- **Given records**:
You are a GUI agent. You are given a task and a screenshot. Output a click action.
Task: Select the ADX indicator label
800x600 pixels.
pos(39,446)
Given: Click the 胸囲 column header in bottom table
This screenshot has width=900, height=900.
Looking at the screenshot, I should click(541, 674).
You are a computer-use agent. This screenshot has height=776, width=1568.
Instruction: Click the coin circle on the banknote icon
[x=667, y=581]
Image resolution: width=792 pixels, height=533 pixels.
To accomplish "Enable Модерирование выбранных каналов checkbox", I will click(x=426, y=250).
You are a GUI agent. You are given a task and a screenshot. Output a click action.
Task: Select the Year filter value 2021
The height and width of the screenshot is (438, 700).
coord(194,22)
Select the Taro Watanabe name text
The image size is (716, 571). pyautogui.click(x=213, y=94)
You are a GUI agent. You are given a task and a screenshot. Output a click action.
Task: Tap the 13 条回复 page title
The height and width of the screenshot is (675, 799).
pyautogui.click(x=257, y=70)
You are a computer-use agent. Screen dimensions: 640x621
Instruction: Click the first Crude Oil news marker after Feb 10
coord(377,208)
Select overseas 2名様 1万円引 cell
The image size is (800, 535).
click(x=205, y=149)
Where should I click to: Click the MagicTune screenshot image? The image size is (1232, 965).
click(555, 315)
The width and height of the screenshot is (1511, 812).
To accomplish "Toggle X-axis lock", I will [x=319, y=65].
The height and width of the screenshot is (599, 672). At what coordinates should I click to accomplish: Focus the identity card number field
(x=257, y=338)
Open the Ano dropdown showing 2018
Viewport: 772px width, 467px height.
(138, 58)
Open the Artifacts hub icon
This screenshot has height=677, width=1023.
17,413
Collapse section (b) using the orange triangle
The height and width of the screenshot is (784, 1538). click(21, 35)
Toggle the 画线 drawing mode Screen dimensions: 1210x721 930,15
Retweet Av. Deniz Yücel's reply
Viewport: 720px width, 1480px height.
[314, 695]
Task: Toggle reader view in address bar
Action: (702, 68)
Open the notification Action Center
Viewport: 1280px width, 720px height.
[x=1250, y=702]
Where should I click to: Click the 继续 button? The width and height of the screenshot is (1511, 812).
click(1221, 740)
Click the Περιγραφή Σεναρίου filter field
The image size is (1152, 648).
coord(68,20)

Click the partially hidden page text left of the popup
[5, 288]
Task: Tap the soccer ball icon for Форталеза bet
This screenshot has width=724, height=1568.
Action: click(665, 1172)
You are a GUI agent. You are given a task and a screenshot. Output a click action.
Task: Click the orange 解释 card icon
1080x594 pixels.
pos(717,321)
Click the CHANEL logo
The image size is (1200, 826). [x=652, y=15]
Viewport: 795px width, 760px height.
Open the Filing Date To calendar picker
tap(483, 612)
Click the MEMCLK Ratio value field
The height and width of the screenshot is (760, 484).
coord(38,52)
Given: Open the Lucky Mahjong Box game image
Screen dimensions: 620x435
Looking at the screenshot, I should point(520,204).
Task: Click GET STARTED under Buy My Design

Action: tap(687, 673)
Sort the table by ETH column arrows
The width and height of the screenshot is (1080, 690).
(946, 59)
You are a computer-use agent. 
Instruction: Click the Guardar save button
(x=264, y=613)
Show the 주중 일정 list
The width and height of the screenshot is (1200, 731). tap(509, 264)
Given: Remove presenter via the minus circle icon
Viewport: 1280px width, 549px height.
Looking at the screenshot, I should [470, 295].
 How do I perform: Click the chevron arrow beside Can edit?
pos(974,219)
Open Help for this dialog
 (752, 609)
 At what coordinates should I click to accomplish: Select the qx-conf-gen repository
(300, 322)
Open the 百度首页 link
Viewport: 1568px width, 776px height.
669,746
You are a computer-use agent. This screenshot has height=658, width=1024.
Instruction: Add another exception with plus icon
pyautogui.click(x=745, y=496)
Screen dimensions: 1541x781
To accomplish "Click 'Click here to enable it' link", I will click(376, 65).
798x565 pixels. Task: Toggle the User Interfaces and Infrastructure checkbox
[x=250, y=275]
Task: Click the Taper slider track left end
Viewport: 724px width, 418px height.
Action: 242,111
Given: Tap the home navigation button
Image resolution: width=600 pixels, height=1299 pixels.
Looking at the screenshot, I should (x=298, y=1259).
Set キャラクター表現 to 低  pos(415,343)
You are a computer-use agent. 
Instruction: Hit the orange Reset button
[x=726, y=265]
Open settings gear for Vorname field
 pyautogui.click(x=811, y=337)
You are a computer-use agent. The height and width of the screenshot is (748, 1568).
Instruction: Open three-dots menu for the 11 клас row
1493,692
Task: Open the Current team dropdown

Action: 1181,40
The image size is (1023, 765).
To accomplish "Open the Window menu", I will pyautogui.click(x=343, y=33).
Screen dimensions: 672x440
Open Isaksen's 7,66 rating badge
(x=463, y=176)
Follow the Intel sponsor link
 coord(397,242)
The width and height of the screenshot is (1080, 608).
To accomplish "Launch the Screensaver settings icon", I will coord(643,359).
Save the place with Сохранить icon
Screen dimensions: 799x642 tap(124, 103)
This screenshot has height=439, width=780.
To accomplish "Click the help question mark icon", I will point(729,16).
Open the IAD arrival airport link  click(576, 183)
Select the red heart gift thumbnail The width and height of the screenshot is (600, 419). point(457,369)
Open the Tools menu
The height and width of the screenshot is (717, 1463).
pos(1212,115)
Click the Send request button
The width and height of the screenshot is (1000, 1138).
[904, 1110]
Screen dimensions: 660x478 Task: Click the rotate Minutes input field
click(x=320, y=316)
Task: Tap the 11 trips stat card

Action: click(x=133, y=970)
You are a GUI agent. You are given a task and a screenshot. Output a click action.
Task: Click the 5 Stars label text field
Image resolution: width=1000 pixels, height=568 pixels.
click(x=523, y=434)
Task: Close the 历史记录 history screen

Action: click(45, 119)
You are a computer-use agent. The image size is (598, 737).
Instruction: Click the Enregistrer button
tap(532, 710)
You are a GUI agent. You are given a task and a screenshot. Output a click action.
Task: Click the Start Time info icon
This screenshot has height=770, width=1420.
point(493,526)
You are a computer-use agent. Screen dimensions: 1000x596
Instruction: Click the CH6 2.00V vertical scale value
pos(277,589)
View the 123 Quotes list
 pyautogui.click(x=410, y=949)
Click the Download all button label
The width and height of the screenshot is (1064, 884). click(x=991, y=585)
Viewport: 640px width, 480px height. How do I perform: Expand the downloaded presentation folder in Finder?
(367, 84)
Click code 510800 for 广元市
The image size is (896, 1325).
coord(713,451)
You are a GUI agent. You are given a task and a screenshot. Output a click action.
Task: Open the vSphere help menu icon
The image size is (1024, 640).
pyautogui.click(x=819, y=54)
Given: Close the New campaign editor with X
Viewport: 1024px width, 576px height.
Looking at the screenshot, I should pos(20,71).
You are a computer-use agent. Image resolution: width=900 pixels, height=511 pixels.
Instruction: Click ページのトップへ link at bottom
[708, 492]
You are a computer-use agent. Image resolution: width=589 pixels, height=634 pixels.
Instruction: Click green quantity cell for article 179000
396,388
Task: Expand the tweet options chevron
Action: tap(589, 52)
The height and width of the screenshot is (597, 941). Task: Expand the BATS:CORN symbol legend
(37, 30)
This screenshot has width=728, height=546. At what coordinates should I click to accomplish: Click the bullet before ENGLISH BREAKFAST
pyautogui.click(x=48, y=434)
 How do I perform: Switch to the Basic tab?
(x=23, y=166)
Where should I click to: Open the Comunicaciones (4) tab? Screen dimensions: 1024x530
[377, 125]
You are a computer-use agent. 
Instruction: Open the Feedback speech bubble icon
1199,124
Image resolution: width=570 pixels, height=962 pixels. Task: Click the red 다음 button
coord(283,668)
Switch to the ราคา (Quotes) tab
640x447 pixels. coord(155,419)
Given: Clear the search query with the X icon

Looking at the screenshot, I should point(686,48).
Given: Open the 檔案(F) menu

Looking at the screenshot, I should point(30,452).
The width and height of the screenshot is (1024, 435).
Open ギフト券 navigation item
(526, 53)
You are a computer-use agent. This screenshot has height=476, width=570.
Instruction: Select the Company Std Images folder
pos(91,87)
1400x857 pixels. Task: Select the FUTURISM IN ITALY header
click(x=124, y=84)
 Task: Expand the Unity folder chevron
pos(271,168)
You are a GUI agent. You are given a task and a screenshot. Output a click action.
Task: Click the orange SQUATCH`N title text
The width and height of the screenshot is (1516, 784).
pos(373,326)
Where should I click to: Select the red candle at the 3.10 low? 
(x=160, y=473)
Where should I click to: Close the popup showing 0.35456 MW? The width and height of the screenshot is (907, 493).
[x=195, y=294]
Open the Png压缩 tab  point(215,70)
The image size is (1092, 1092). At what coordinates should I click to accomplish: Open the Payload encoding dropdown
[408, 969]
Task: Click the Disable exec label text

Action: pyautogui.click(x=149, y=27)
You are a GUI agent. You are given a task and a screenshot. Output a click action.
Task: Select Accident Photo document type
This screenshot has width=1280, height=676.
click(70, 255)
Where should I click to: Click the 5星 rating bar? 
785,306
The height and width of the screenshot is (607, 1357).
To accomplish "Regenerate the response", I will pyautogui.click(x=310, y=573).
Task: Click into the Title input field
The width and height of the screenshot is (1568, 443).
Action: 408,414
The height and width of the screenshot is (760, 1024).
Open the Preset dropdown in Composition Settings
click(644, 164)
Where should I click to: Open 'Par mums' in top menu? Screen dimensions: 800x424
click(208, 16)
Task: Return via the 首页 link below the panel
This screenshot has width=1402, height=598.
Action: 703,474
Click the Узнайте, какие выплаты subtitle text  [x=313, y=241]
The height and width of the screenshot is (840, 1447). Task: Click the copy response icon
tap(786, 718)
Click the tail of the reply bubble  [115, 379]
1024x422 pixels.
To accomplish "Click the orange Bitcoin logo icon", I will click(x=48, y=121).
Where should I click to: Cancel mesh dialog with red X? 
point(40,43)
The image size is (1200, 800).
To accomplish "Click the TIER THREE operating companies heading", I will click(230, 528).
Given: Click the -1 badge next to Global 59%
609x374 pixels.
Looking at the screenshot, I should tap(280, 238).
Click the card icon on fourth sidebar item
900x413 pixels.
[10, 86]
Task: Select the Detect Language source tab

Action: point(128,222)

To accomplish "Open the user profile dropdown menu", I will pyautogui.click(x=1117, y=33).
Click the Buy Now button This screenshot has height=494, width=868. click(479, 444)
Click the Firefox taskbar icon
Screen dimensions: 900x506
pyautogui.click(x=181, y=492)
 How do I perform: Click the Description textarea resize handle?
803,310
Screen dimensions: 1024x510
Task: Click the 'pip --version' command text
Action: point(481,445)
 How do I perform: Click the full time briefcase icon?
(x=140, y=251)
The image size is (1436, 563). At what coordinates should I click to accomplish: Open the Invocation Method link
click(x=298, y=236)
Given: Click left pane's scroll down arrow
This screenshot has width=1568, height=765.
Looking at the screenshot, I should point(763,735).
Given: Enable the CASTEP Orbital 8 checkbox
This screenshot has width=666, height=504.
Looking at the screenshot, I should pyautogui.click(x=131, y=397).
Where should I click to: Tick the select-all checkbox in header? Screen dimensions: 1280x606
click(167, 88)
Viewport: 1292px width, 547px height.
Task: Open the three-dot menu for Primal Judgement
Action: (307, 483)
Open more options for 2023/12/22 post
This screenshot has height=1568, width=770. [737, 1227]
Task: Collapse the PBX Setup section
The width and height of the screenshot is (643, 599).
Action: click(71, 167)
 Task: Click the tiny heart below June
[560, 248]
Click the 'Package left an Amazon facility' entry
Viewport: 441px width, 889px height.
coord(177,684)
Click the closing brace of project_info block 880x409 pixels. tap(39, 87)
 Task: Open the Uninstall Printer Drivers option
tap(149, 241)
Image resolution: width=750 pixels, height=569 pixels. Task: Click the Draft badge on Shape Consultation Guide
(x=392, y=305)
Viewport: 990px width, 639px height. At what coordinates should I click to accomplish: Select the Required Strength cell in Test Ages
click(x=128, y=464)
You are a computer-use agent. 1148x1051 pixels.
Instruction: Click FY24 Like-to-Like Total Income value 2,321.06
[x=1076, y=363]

- **Exercise description**: Extract from the records above the lines from the one containing "the qx-conf-gen repository" to the one containing "Screen dimensions: 1541x781", both lines included, exactly as they appear and with nothing else.

- **Response area**:
 At what coordinates should I click to accomplish: Select the qx-conf-gen repository
(300, 322)
Open the 百度首页 link
Viewport: 1568px width, 776px height.
669,746
You are a computer-use agent. This screenshot has height=658, width=1024.
Instruction: Add another exception with plus icon
pyautogui.click(x=745, y=496)
Screen dimensions: 1541x781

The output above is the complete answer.